▸ Text block:

# Always stop at unexpected rummage sales



## Sentry18 (Aug 5, 2012)

So this morning we had a short church service outdoors at a park. Afterwards I took most of the kids to a kite festival near a large playground while the wife and one child went home to cook lunch. After almost 90 minutes of playtime, we started driving home. On our way we passed a house that was having a rummage sale, which is sort of unusual to see around here on a Sunday. Just for the fun of it I decided to stop in. I bought the only thing that caught my eye; a box marked "Old mostly unused camping supplies $10". I think I got my moneys worth.


----------



## havasu (Sep 4, 2011)

Oh, hell yes! Good for you.


----------



## biobacon (Aug 20, 2012)

Score, good find.


----------



## crabapple (Jan 1, 2012)

I find mostly rocks & stones, but I do find a gem or two, but you find a hand full of gems.
Good score!


----------



## Sentry18 (Aug 5, 2012)

The man who sold it to me and his wife are moving into a retirement center and trying to get rid of everything they can before the move (in 2 weeks). I told him the box was worth more than he priced it at and he simply said "I priced it to sell very quickly". I tried to give him a bit more but he wouldn't have it.

I rarely go to yard sales anymore as they always seem to be cheap/used Walmart leftovers at like-new prices. Some people think their trash really is treasure. But this one just caught my eye and I decided to give it a chance, glad I did too.


----------



## jimLE (Feb 25, 2015)

oh dang sentry,you made out like a bandit.great buy..whats in the blue bag,i guess thats a fold up chair.$10.00 when on sale.everything else thrown in for free..


----------



## Sentry18 (Aug 5, 2012)

Yep folding chair. Pretty sure it had never been out of the bag. The sleeping bag was still wrapped in plastic.


----------



## Woody (Nov 11, 2008)

I used to stop at them all, crap on the front lawn.... truck automatically pulls over. My thought was, you never know. You can usually size them up pretty quickly, lots of clothes or lots of baby toys, move on. I LOVED to see boxes marked $5 or $10, always worth a minute or two to at least poke around in them. Never had a find like that though!!


----------



## phideaux (Nov 7, 2015)

I never fall into those kind of deals.

You made out on that stop.

I could use that Coleman stove,

and that lantern

and that chair,

and...the heater...

and



congrats man,

Jim


----------



## Cotton (Oct 12, 2013)

I stop every once in a while. If I see clothes and toys I pass but if I see books I always stop.


----------



## crabapple (Jan 1, 2012)

I have all the camping stuff from my BSA days.
I look for books,cast Iron & brass anything, old tools for machinery, blacksmith, garden or farming.
Anything of use off the grid, like in the 18th century.


----------



## hihobaron (Jul 5, 2016)

Hello Sentry
You hit a gold mine. 
Here is a trick I use here.

▸ What the task requires:
According to the forum thread about the rummage sale, what were the man who sold the box and his wife preparing to do? Rely solely on the forum thread above when responding.

▸ Stored rows:
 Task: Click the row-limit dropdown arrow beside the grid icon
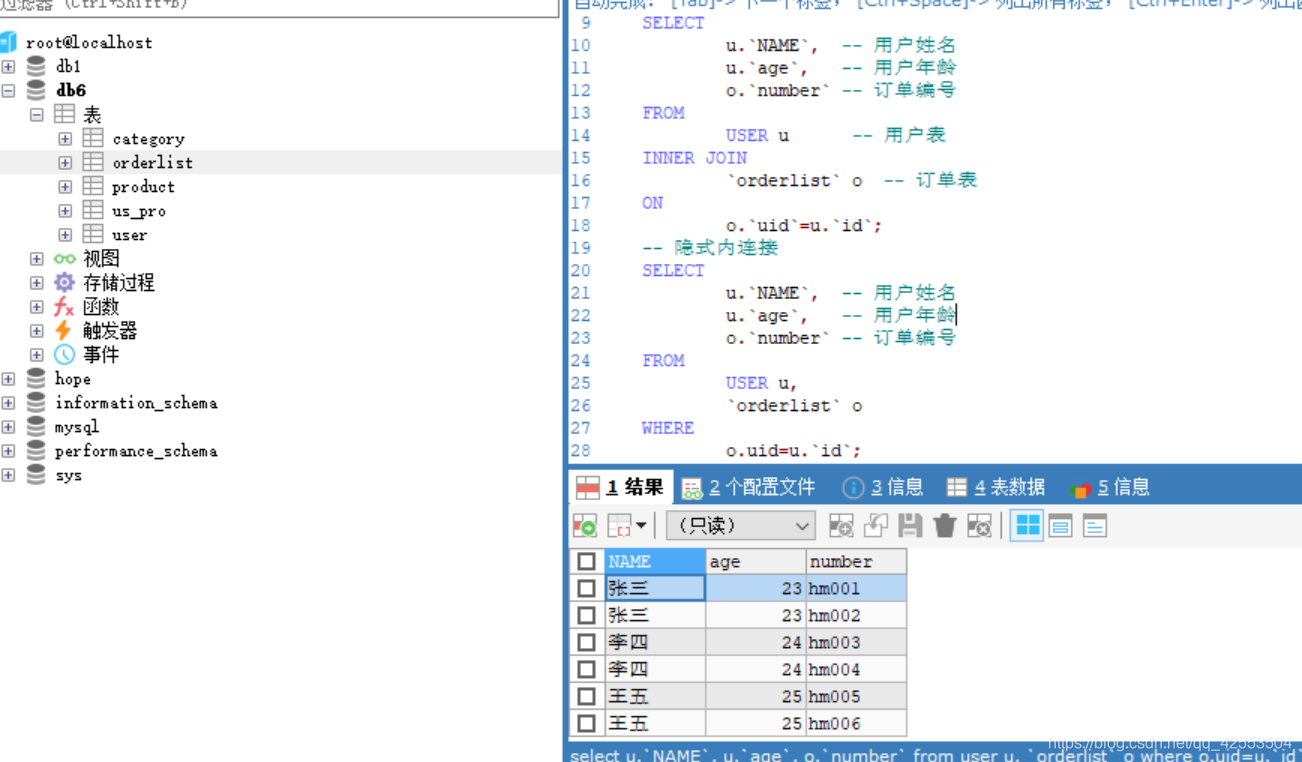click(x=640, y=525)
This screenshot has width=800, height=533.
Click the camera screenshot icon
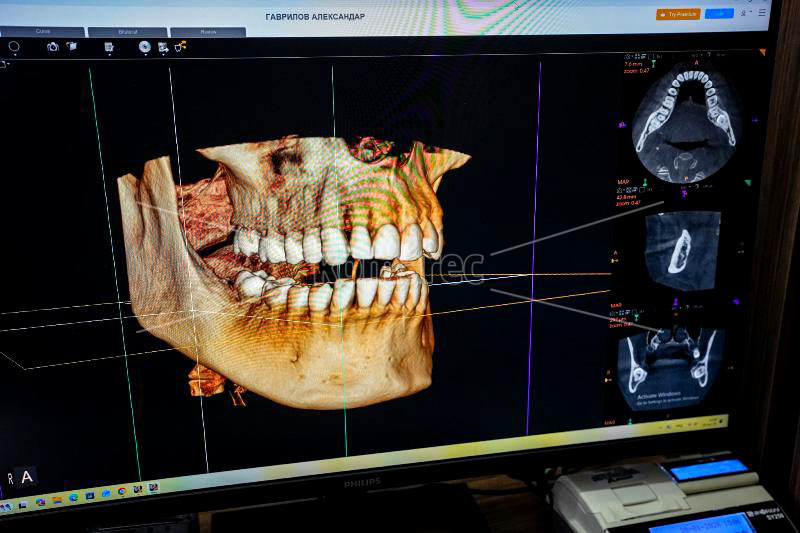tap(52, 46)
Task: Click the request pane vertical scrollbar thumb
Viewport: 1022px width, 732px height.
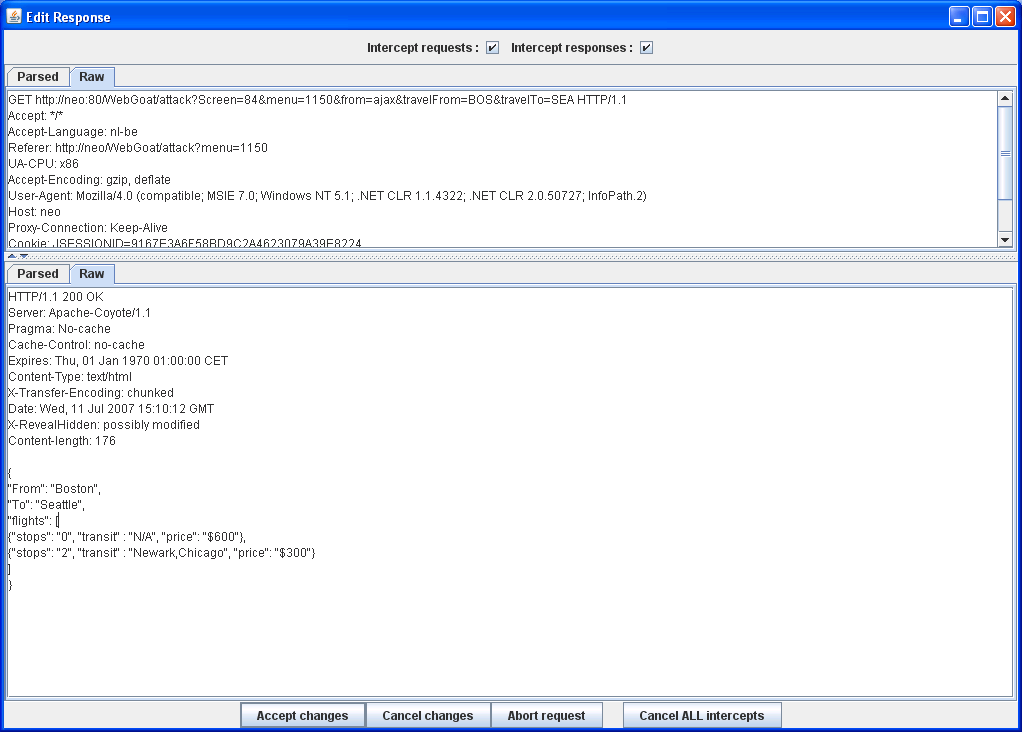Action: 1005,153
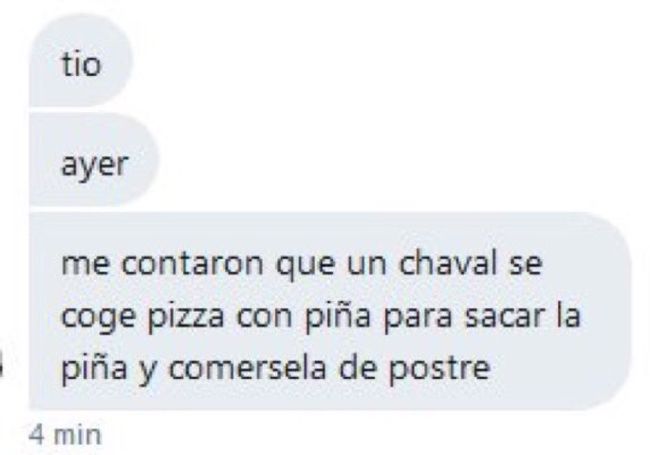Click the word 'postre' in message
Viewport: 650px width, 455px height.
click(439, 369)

▸ Solution to the exercise:
They were preparing to move into a retirement center in two weeks.